Antonin the Antagonist and the Politics of the Bad People! – UPDATED

Antonin the Antagonist and the Politics of the Bad People! – UPDATED July 2, 2013

My First Things column this week looks at the surprising way the words “liberal” and “illiberal” have been lately represented by the Supreme Court via the recent DOMA ruling, which found Justice Kennedy playing the over-simplifying Mike Stivic to Antonin Scalia’s blustering Archie Bunker. It wonders, too how long it will be, before the nation is reduced to the least complex of ideas: the good people versus the bad ones:

Often referred to as the “most conservative” of the Supreme Court jurists, Scalia spends part of his Windsor dissent arguing in defense of what used to be considered a most “liberal” notion: that human beings have a right to express their point of view without fear of reprisal; a right to dissent from conventional wisdom; a right, even, to be wrong. It is a sentiment that free-thinkers (of even the recent past) would often express by quoting Evelyn Beatrice Hall’s summary of Voltaire’s thinking: “I disapprove of what you say, but I will defend to the death your right to say it.”

Kennedy’s opinion makes it clear that the days of defending the freedom of others to think and speak outside of the ever-narrowing corridors of what is permissible are numbered; the line of delineation he sketches out is stark, bare, and singular: there will be one (correct) thought or there will be Bad People.

What an illiberal notion!

That is a most illiberal notion but we have been trending toward illiberality for a while. In 2004, then-senator Hillary Clinton unwittingly sketched out out our new location when she declared to unenthusiastic Democrats, “you don’t have to fall in love [with John Kerry], just fall in line”
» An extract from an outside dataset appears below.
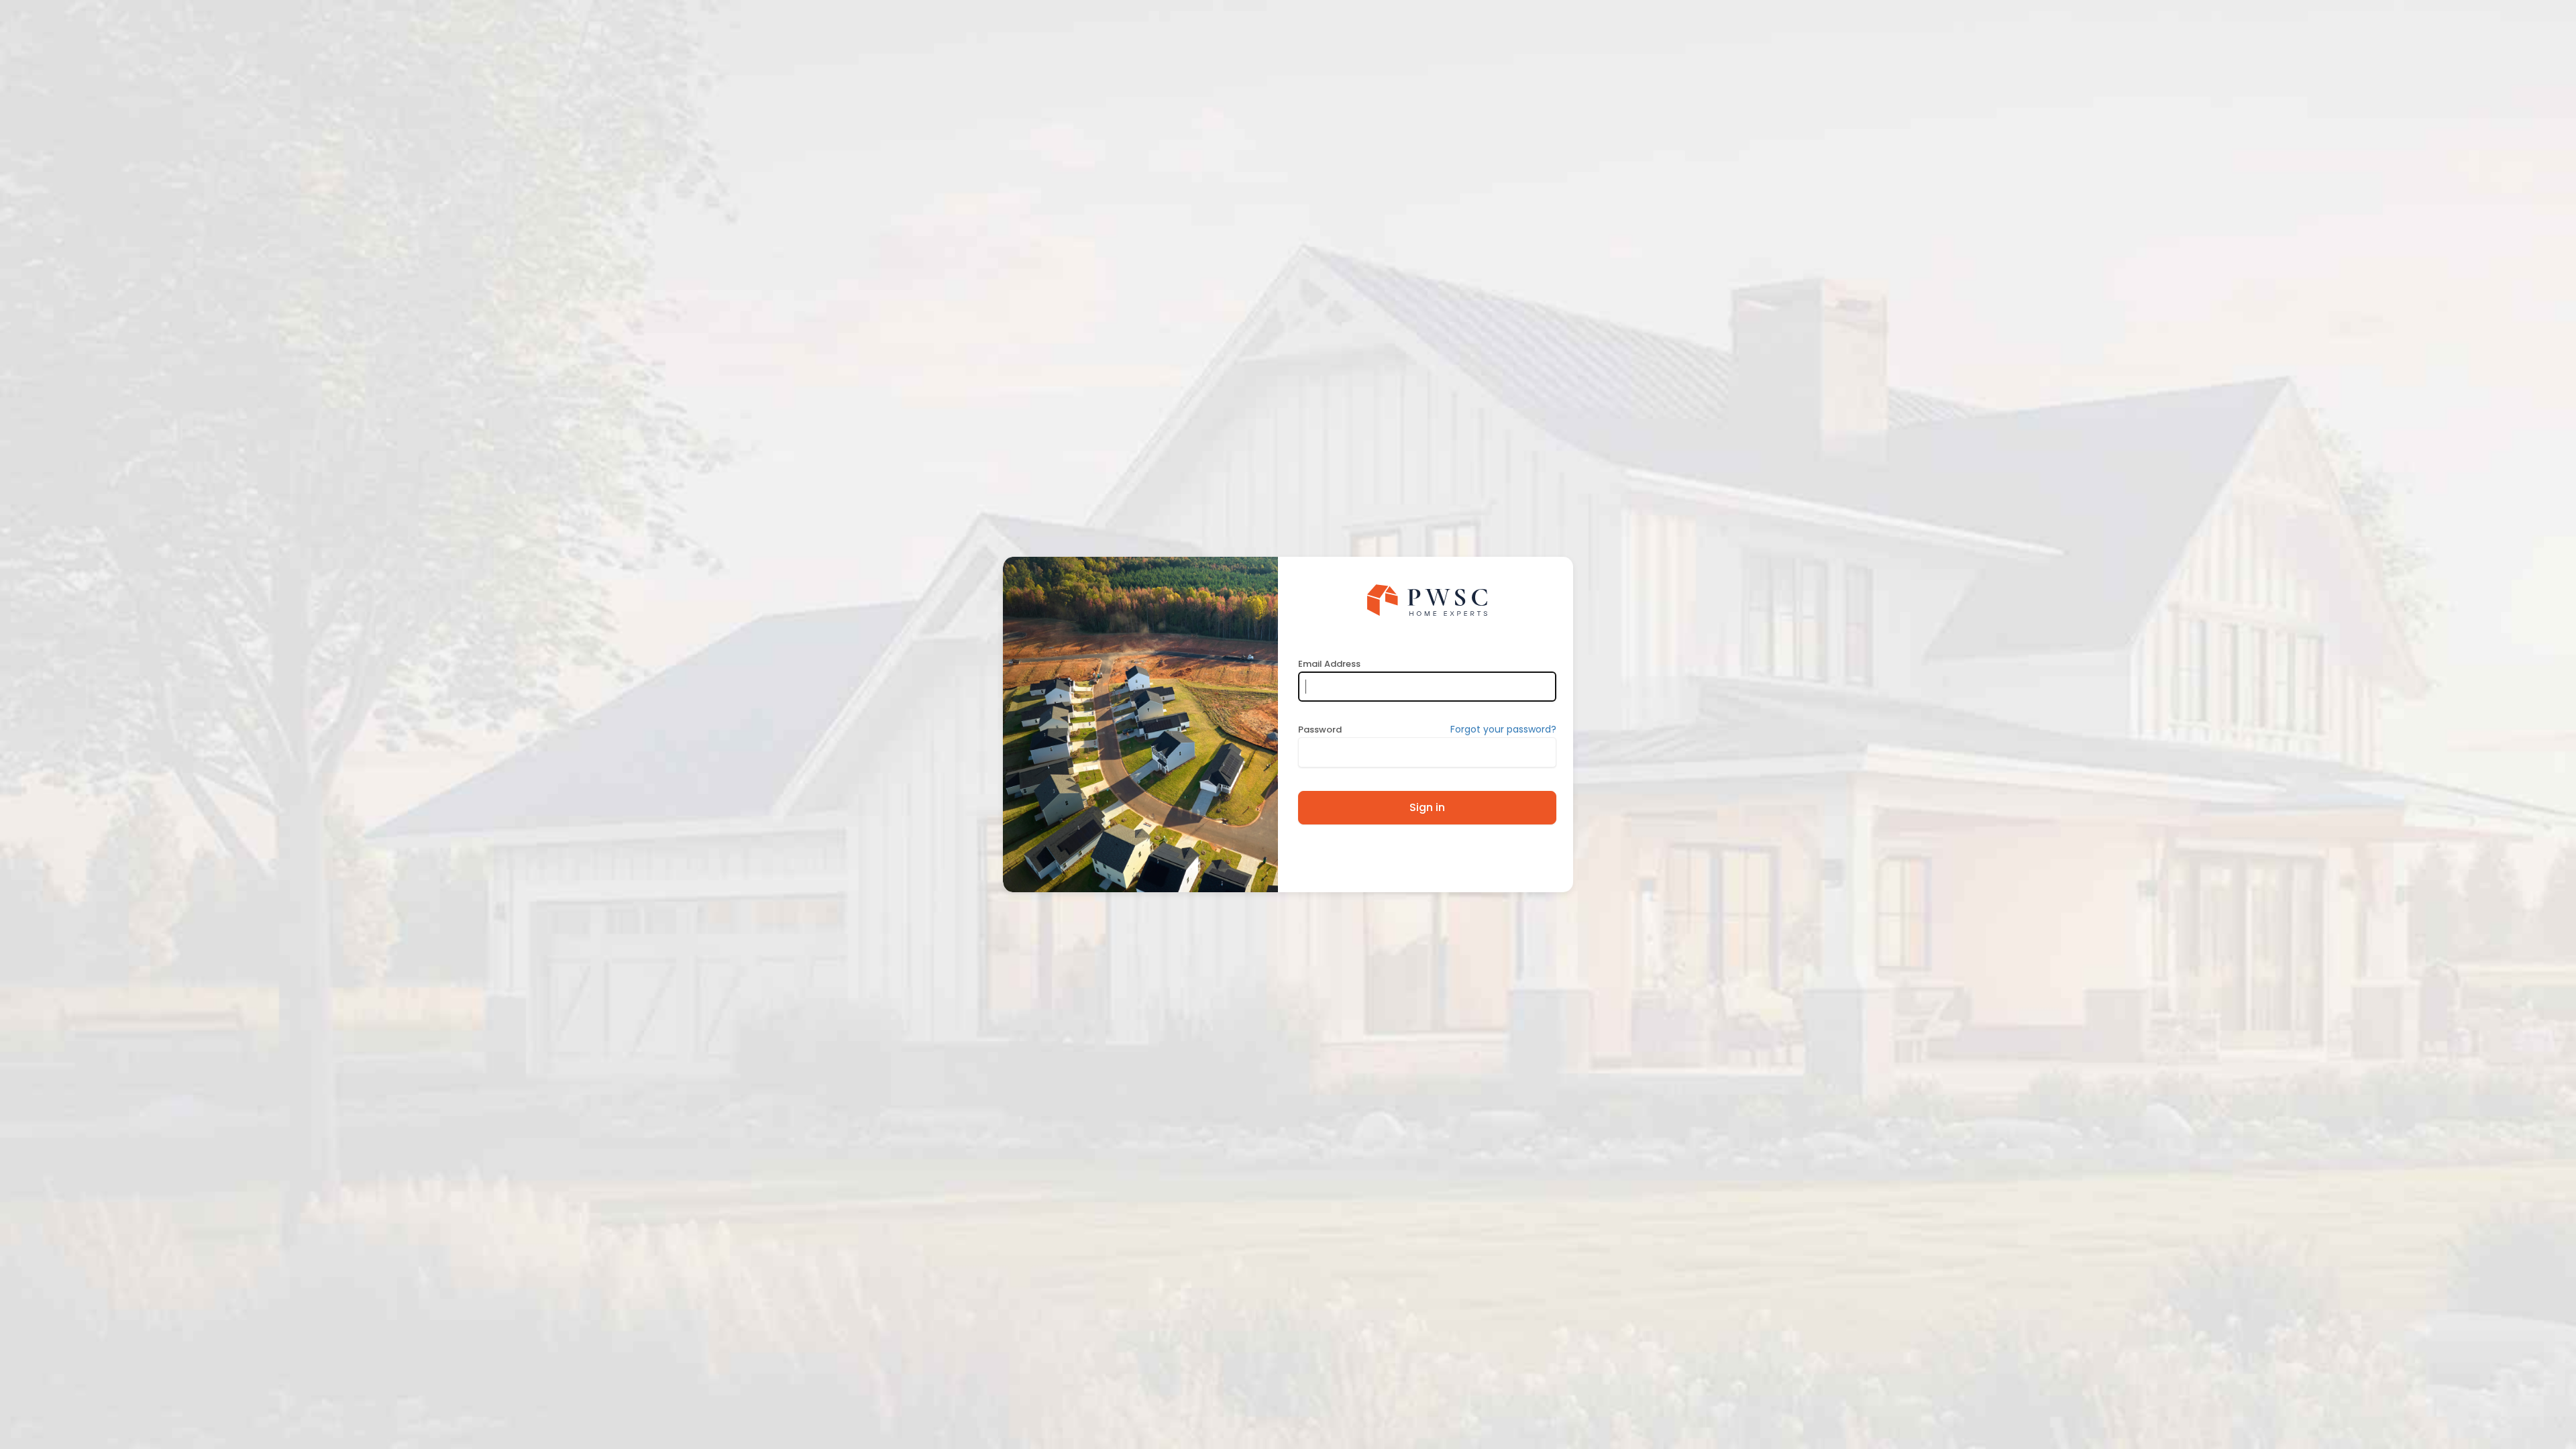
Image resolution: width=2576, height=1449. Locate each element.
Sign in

Even earlier, though, The Politics of Demonizing the Bad Person Who Will Not Fall in Line had been in creeping ascendance. For the last two decades, male workers have endured sensitivity training and the threat of job-loss for offending the sensibilities of “strong women” who have dissolve into vapors at any perceived challenge to feminist orthodoxy, no matter how innocent, and we’ve been trending “conform and think correct thoughts” ever since.

And so, with the Windsor ruling, Antonin Scalia — the fretter over freedom of speech and freedom of religion, who taught Justice Kagan to hunt, (and she’s bagged her first deer!) — is a recognized Bad Person. Nino-the-Naysayer! Booooo, Bad Person! Boooo!

Actually, Nino is less nefarious than nuanced, but you’ll have to read the rest to find out why that is.

Related:
Scalia and Breyer Worth Watching

UPDATE I:
No, as far as I know, we’re not related. If we are, I’m clearly from the peasant side of it.

UPDATE II:
Via Instapundit, how to misunderstand Scalia

Also, Ethika Politika writes Scalia not the stuff of which martyrs are made.

UPDATE III:
In a somewhat related story, it seems veteran CBS Newsman Bob Schieffer needs to get out more:

BOB SCHIEFFER: How is it that bakers and florists are being forced to participate in this? I’m not sure I understand what you’re saying here.

Perkins then educates him

TONY PERKINS: Well, we’re seeing in Washington State, Colorado, and some of the other states that have these anti– anti-discrimination statutes that are being imposed that when a same sex couple comes and says “I want you to take pictures of my wedding or I want you to bake a cake.” And they say, look, my religious convictions will not allow me participate in that, they’re literally being sued by the government, not the individuals, and they’ve even been adjudicated in such places as New Mexico. So we’re going to see a loss of religious freedom. There is no question about it. It’s already happening.

Schieffer seems to be totally caught off guard by this, as evidenced by his hesitation in the following question.

BOB SCHIEFFER: How many– how many lawsuits have been filed on that? Because I must say this is under my radar. I haven’t– I haven’t heard this.

That’s Da Tech Guy transcribing, linked from Deacon Greg who adds his own thoughts on Schieffer, whom he calls a “reporter’s reporter with uncanny instincts”.